Henrique Autran Dourado
No início dos anos 1970, cursei licenciatura em música na Fefierj (Uni-Rio). A escolha se deveu à oportunidade de estudar com Hélio Senna e Silvio Mehry, ambos formados pelo Conservatório de Moscou, e Marlene França, ex-aluna de Ginastera. Também tive liberdade para escolher o professor de instrumento de minha preferência. Certo dia, uma porta se abriu para mim nos EUA, e corri para Boston.
Estudei por um ano no Berklee College, enquanto me preparava para ingressar em minha opção primeira, o New England Conservatory, conhecido como uma das três melhores instituições dos EUA. (Berklee ajudou-me na parte de escrita e arranjos para jazz, foi uma grande vivência). Preparei-me ao máximo, e obtive por prova um “Financial Aid Award” do New England, fundamental à minha sobrevivência. Lá, estudei contrabaixo por poucos meses com William Rhein, até o encontrarem morto em circunstâncias sinistras – mas previsíveis. Fiz prova para ingressar em uma das três vagas na classe especial de Edwin Barker, solista da Sinfônica de Boston, e passei a estudar ainda mais.
Formei-me após um pré-recital com banca e um recital público externo. Surgiu então um convite para trabalhar no Brasil em uma organização sob a liderança de um grande nome, proposta irrecusável. Decidi-me e comecei a organizar a papelada. Em uma viagem ao Brasil estive no MEC, no Rio, e a funcionária responsável pela revalidação de diplomas do exterior me fez uma série de exigências, como um documento, à parte do diploma com a assinatura do presidente da entidade, no qual deveria constar uma confirmação da autenticidade do título (pelo mesmo presidente que assinara o diploma anexado!) Ambos deveriam ser colados com um selo inviolável com a marca d’água da instituição e outra de um “notary public” – o correspondente a um tabelião, prática inexistente nos EUA. Sem resistir, o presidente do NEC deixou escapar: “o país da fitinha vermelha”.

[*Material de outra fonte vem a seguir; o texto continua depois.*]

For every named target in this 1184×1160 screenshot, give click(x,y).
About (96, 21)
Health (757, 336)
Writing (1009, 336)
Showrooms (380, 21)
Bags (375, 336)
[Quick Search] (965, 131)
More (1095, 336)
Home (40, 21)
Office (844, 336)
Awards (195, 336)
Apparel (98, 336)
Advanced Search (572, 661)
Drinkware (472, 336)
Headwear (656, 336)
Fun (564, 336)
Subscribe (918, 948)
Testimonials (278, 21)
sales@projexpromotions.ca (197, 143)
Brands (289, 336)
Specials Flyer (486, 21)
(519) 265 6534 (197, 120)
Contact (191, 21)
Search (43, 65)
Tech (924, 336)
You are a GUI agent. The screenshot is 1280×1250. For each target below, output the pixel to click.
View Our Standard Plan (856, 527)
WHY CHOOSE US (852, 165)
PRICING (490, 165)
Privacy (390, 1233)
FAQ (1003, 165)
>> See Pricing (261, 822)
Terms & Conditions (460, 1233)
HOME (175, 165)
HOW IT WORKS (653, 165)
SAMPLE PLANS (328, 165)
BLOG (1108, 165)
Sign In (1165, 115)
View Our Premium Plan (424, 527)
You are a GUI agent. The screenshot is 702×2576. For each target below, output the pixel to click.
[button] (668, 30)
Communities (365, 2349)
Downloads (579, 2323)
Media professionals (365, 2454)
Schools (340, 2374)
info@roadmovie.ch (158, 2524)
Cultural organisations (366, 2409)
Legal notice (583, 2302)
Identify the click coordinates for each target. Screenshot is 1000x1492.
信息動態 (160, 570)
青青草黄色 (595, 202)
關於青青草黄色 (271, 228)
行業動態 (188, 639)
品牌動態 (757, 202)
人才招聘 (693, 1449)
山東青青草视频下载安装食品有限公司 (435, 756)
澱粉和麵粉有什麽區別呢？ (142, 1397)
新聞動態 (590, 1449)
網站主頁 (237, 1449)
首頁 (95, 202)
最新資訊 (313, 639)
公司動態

Retornando ao Brasil, segui as instruções do MEC e da burocracia. A papelada teve tradução juramentada, carimbos e selos de acordo com as normas do Ministério. Para encurtar os dois ou mais anos previstos, protocolei o pedido de revalidação na Unicamp, fugindo do MEC. Um professor visitante da Universidade de Indiana, Mel Carey, chamado para atestar a qualidade do curso, resumiu: “fabulous!” Não tardou a burocracia apontar que faltava em meu currículo escolar um semestre de Problemas Brasileiros, que a ditadura, já agonizante, havia travestido da velha Educação Moral e Cívica. Inscrevi-me, fiz o “paper” final da disciplina e, após quase três anos de via crucis burocrática, em 1985 recebi a chancela final, assinada pelo reitor da Unicamp, então Aristodemo Pinotti, número devidamente carimbado.
Ingressei como professor na USP em 1988: tal qual os outros, eu só tinha um diploma superior. Logo, a Reitoria publicou no Diário Oficial o meu ingresso na carreira, dando-me até seis anos para apresentar o diploma de mestre. Fiz duas disciplinas de pós-graduação como aluno especial que foram aproveitadas no curso. Ingressei oficialmente na área de artes plásticas, uma vez que ainda não havia mestrado em música na USP. Preparação de dissertação, o temível exame de qualificação e finalmente a defesa pública – ambas perante uma banca já no Departamento de Música, com mestrado na área já oficializado. O diploma saiu em artes plásticas: sete disciplinas de três horas semanais cada – o tal “superdoutorado”, enquanto um candidato a doutor tinha o “privilégio” de concentrar-se a fundo no trinômio pesquisa-tese-defesa e a exigência de apenas quatro disciplinas.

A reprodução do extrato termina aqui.